The passage of the fugitive slave law of 1850, which avoided all employment of state officers, necessitated a change in the personal liberty laws. Accordingly, new laws were passed by Vermont, Rhode Island and Connecticut in 1854, by Maine, Massachusetts and Michigan in 1855, by Wisconsin and Kansas in 1858, by Ohio in 1859, and by Pennsylvania in 1860. These laws generally prohibited the use of the state's jails for detaining fugitives; provided state officers, under various names, throughout the state, to act as counsel for persons alleged to be fugitives; secured to all such persons the benefits of habeas corpus and trial by jury; required the identify of the fugitive to be proved by two witnesses; forbade state judges and officers to issue writs or give any assistance to the claimant; and imposed a heavy fine and imprisonment for the crime of forcibly seizing or representing as a slave any free person with intent to reduce him to slavery. New Hampshire, New York, New Jersey, Indiana, Illinois, Iowa, Minnesota, California and Oregon passed no full personal liberty laws; but there were only two of these states, New Jersey and California, which gave any official sanction or assistance to the rendition of fugitive slaves, though three of them, Indiana, Illinois and Oregon, did so indirectly, by prohibiting the entrance within their borders of negroes either slave or free. In the other states named above, the action of the legislative, judiciary or executive was generally so unfriendly that the South Carolina declaration of causes for secession in 1860 included Illinois, Indiana, Iowa and New Hampshire with the ten states which had passed liberty laws, in the charge of having violated their constitutional obligation to deliver fugitive slaves.
If the South seceded in order to defend states rights, then we are left with the idea that they left the union in order to prove that they could.
Secession was a response to a genuine threat to the oversized political power that the South had been exercising since the election of Andrew Jackson. That power rested with the political unity of states interested in protecting the institution of slavery. The new GOP majority had won office on the basis of their pledge to end the expansion of slavery. If slavery ceased expanding, the balance in the Senate would be ended and the slave states reduced to a minority.

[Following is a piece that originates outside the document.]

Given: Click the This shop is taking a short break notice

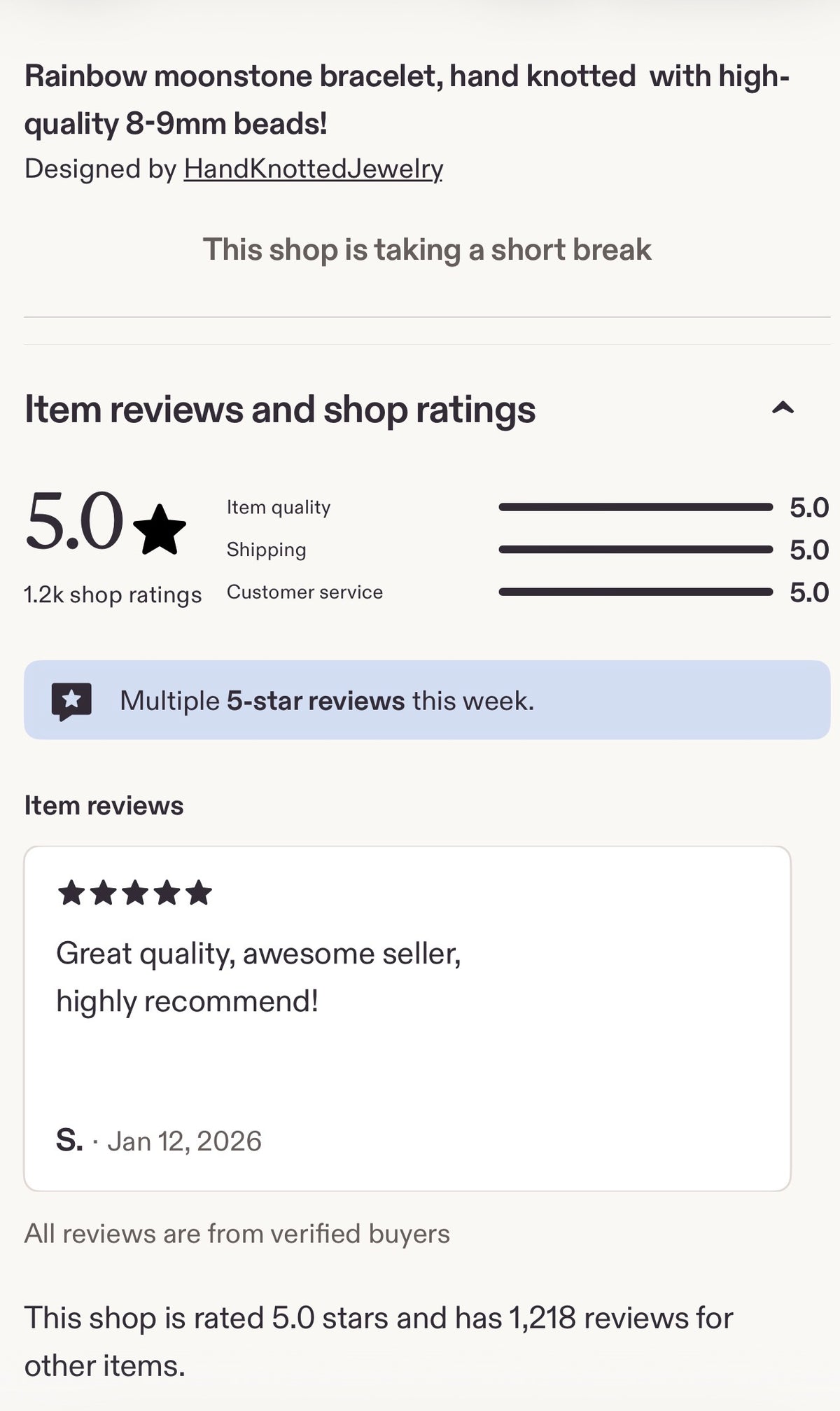Looking at the screenshot, I should (x=427, y=249).
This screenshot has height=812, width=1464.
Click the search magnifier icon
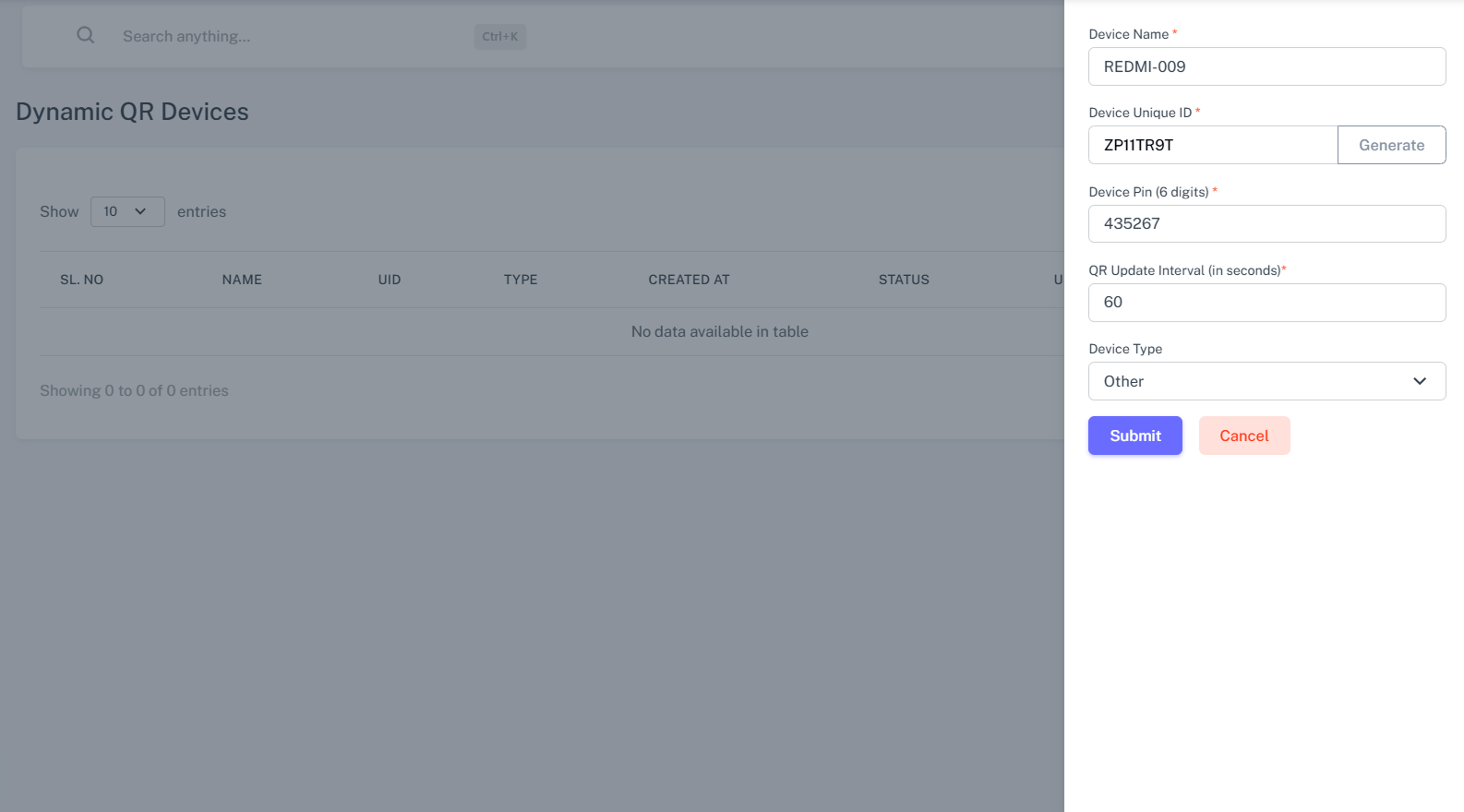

The South was quite correct in their view that the 1960 election results would be the start of their eventual marginalization. That they had the moral right to repudiate the outcome of an election in which they had voluntarily participated and to which they were lawfully bound, is what the North decided to contest.
There seems to be a lot of misunderstanding. The Fugitive Slave Law protected the rights that the southern slave states already had. They didn't give up their state rights to the federal government. In fact this made the federal government subservient to the states.
Drafting a man into war and requiring he fight and even die is turning a human into property.
Oh for god's sake!
Conscription is the oldest form of providing soldiers for the national defense and dates back as far as the 11th century BCE. Now there were nations that had slave armies but unlike drafted citizens they were held in service until death of manumission.
The Fugitive Slave Law protected the rights that the southern slave states already had. They didn't give up their state rights to the federal government. In fact this made the federal government subservient to the states.
What you don't seem to understand is that the Fugitive Slave Act of 1850 forced free states to enforce Federal law despite their opposition to slavery. The Act required local law enforcement magistrates and even the average citizen to aid in the capture, detention and return of "fugitive" slaves. In short, the Act ushered into enactment by the slave states, revoked the right of states to refuse to assist in enforcing laws that they found onerous obviating the rights of states to abstain from being involved in slavery.